### Page text
-- Begin --
Gavin Myers runs a seafood export business at Port Lincoln on SA’s west coast. He has customers in Australia, and around the world, eagerly awaiting his wares.
Guess who gets their dinner first?
“The people in Singapore get their product before anyone in Sydney will,” Mr Myers said.
“That’s because we are using predominantly road transport within Australia … but the Singapore guys are getting to it within 36 hours of most of the goods coming out of the water in Lincoln.”
That somewhat surprising fact speaks to two things — firstly, the vast distances in this country, and the transport cost structure faced by primary producers in regional Australia.
And secondly, the importance of relatively inexpensive, reliable international flights out of Adelaide.
Without those planes, Mr Myers said he’d lose 30 per cent of his business.
“We wouldn’t be dealing with too many of our exports clients at all,” he said.
“The direct flight out of Adelaide is certainly the secret to getting produce out of this region,” he said.
Most of the attention surrounding new carriers is what it means for tourists, both incoming and outbound.
The SA Government recently touted that over the past six years, there had been a 67 per cent increase in the number of international seats.
But while bums on seats are important, the CEO of Adelaide Airport, Brenton Cox, said it’s what’s beneath those bottoms that’s been crucial for high quality perishable exports: lots of cargo space.
-- End --
### Tasks
1. Repeat the part of the seafood export article from "That somewhat surprising" up to and including "of international seats.".
2. List each figure in the seafood export article that is given as a percentage or a span of time.
Rely on the article alone.

Word and item position data
-- Begin --
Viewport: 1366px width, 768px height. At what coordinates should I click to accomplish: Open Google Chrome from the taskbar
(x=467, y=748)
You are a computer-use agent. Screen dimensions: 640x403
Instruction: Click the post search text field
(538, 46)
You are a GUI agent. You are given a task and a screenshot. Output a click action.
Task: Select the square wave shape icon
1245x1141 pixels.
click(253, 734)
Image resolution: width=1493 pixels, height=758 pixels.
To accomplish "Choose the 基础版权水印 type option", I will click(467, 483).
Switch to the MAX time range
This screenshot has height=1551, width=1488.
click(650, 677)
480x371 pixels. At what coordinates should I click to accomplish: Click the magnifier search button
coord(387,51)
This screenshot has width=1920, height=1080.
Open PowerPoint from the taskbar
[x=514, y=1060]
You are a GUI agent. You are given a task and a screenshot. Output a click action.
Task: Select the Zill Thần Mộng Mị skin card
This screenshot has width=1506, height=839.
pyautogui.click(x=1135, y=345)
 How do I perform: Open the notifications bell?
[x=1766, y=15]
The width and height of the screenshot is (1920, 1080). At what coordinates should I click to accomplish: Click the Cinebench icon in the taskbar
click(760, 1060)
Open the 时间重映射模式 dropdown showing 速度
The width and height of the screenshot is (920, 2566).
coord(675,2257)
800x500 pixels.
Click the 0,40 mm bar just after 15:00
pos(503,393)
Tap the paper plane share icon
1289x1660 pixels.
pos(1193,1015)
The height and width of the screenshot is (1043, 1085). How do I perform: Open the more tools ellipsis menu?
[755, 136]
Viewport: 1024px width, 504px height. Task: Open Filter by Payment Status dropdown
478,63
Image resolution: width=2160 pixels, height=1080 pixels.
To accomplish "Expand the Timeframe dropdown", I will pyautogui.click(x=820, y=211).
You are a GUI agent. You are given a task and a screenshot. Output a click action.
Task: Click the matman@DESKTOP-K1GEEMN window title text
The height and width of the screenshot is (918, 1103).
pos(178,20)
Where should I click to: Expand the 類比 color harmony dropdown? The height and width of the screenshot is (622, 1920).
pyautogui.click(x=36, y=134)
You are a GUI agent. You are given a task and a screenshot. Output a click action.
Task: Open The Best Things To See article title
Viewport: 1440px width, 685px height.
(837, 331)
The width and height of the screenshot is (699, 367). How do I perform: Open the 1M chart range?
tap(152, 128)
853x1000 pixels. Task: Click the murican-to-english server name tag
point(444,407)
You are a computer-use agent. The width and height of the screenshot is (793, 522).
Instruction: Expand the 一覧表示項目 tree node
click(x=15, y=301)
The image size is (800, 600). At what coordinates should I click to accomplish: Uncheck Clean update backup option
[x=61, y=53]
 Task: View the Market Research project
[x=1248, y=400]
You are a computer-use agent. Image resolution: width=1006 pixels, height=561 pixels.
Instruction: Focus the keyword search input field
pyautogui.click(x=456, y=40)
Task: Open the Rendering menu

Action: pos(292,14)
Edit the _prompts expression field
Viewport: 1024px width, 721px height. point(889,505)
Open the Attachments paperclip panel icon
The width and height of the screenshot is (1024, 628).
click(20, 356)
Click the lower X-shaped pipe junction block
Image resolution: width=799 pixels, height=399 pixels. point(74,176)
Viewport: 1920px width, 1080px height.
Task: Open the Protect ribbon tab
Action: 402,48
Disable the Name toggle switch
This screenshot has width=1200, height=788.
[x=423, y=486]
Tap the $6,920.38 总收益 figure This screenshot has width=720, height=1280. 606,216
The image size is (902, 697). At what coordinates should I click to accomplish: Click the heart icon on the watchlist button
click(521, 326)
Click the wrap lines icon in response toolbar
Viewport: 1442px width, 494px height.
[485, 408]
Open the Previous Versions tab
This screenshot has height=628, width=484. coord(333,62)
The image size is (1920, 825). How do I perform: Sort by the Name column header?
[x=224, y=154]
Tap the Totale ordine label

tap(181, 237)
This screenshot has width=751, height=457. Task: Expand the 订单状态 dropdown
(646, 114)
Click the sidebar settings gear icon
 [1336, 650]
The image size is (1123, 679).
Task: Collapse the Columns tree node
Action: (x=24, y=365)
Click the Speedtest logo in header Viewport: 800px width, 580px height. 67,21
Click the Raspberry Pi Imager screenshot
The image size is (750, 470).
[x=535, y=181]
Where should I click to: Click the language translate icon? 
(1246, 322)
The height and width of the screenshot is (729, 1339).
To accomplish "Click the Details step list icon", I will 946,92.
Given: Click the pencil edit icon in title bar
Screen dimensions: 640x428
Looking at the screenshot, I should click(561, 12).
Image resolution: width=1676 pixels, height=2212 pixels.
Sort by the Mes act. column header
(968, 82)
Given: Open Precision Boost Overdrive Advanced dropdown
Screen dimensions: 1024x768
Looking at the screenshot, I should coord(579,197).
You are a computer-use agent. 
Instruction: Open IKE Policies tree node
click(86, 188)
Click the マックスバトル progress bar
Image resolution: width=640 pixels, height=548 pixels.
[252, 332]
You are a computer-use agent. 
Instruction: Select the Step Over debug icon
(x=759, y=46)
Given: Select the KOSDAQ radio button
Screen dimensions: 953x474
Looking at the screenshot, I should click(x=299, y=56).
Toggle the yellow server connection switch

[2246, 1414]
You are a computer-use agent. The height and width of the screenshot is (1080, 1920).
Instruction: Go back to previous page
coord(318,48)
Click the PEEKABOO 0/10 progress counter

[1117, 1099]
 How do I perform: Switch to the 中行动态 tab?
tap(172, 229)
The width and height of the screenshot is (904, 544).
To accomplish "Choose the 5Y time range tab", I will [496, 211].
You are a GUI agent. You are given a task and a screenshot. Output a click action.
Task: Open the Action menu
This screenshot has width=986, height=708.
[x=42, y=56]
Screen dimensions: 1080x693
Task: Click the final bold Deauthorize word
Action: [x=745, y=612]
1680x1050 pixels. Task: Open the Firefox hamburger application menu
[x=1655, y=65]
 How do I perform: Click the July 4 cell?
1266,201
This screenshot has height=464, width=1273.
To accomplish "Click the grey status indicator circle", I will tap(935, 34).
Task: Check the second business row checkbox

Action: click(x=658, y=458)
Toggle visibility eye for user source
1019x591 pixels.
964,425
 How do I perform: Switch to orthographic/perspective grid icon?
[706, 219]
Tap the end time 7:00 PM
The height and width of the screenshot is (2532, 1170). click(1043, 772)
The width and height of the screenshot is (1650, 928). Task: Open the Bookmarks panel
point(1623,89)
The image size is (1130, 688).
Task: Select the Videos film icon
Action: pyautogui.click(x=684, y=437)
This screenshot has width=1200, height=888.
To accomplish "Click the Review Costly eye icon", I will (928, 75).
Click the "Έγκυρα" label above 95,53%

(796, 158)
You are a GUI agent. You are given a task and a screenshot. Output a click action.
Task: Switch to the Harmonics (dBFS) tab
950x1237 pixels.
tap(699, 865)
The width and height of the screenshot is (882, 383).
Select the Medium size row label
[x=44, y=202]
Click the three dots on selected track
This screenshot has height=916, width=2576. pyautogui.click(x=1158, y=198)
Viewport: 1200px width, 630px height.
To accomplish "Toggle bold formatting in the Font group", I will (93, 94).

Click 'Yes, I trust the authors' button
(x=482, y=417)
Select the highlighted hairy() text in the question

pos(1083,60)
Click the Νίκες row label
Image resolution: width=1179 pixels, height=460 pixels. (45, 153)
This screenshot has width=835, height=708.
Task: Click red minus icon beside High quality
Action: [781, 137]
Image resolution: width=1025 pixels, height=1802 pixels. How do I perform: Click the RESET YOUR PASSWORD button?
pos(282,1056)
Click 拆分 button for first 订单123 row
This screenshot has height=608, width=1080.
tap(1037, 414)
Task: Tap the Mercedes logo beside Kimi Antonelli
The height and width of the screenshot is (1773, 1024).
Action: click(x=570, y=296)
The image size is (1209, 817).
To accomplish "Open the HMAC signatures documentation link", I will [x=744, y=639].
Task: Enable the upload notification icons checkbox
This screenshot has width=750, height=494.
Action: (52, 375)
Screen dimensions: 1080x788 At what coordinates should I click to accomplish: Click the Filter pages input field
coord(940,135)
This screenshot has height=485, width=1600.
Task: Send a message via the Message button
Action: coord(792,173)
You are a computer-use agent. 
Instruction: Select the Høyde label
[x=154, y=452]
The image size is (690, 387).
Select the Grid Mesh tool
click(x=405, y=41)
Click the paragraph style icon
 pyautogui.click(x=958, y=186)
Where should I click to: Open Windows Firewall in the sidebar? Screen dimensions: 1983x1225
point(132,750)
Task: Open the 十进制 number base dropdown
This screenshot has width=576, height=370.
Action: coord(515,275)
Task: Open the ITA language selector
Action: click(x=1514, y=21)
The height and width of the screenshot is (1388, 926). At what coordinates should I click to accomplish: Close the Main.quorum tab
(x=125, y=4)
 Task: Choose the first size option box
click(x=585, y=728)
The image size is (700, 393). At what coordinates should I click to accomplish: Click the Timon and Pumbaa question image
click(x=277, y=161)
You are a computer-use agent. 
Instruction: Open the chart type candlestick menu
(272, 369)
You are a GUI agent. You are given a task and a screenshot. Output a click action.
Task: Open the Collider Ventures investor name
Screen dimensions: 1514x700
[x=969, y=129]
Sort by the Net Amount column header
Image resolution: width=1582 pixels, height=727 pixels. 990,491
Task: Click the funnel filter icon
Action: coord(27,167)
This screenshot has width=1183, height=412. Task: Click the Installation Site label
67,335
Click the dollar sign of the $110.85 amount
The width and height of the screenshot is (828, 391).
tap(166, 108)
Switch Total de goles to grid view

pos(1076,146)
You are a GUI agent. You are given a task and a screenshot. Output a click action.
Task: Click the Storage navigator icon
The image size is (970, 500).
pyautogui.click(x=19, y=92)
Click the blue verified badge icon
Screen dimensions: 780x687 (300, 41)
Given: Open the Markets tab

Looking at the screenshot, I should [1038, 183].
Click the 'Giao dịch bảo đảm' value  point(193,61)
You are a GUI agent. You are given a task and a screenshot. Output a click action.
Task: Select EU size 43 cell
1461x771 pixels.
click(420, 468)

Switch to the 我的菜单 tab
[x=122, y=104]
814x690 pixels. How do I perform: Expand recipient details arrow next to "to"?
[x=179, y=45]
-- End --
### Solutions per task
1.
That somewhat surprising fact speaks to two things — firstly, the vast distances in this country, and the transport cost structure faced by primary producers in regional Australia.
And secondly, the importance of relatively inexpensive, reliable international flights out of Adelaide.
Without those planes, Mr Myers said he’d lose 30 per cent of his business.
“We wouldn’t be dealing with too many of our exports clients at all,” he said.
“The direct flight out of Adelaide is certainly the secret to getting produce out of this region,” he said.
Most of the attention surrounding new carriers is what it means for tourists, both incoming and outbound.
The SA Government recently touted that over the past six years, there had been a 67 per cent increase in the number of international seats.

2.
36 hours
30 per cent
six years
67 per cent